U.S. general: Detainees treated humanely
By Bob Franken
GUANTANAMO BAY, Cuba (CNN) -- A Marine Corps general said Wednesday that Afghan detainees are being treated humanely at the prison camp at Guantanamo Bay, Cuba, despite the vows by some of them to kill an American before they leave.
"These are not nice people," said Brig. Gen. Michael Leonard, referring to Taliban and al Qaeda fighters who have been brought to the U.S. military facility from Kandahar, Afghanistan. "Several have stated their intention to kill an American before they leave Guantanamo Bay."
The latest group of 30 detainees arrived in Cuba at 2:10 p.m. ET on Wednesday, bringing the total number of captives there to 80.

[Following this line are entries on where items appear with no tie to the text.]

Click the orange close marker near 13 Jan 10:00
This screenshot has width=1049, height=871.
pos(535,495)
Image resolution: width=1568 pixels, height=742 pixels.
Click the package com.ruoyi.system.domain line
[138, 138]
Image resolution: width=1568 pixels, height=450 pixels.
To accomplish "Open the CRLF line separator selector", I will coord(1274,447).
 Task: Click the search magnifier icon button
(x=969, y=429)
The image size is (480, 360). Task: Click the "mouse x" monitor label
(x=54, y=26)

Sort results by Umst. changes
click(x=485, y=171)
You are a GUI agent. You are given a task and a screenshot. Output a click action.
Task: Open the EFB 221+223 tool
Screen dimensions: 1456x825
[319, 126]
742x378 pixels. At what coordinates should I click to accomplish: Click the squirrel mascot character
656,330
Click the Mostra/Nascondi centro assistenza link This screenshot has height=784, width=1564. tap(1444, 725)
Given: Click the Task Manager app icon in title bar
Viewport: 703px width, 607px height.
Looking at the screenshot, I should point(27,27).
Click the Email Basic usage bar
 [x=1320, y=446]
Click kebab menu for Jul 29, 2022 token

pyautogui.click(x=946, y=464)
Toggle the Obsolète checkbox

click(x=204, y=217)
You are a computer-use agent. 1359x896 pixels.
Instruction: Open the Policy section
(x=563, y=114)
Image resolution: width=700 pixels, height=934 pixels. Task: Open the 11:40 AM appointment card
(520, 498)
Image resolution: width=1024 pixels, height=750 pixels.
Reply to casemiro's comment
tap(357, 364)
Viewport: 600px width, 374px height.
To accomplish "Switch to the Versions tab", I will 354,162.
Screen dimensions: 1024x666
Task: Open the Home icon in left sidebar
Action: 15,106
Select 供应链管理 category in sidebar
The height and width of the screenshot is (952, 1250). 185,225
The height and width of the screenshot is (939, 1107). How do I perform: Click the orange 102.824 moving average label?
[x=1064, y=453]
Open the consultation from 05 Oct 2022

Leonard said the facility, known as Camp X-Ray, is being expanded and will soon be able to hold up to 600 detainees.
While the detainees are being held in outdoor cages surrounded by chain-link fence, Leonard said a modular building to house them should be finished in about three months.
Although the detainees have not been declared prisoners of war, Leonard said, the United States is using the Geneva Conventions as a guideline for their care.
He said each is given a canteen with water, shampoo, toothpaste, a toothbrush, soap and two buckets, one for hygiene and one for washing. He said the detainees also are given two towels -- one for washing and one to serve as a prayer mat.
The general said the detainees are being given three meals a day -- including one "halal" meal, a meal that meets Muslim religious requirements.
The general passed out one of the halal meals, which included such items as potato chips and barbecued sunflower seeds.
Under Islamic religious practices, Muslims cannot eat pork or animals that have not been ritually slaughtered.
Red Cross representatives will be allowed to visit them, officials said.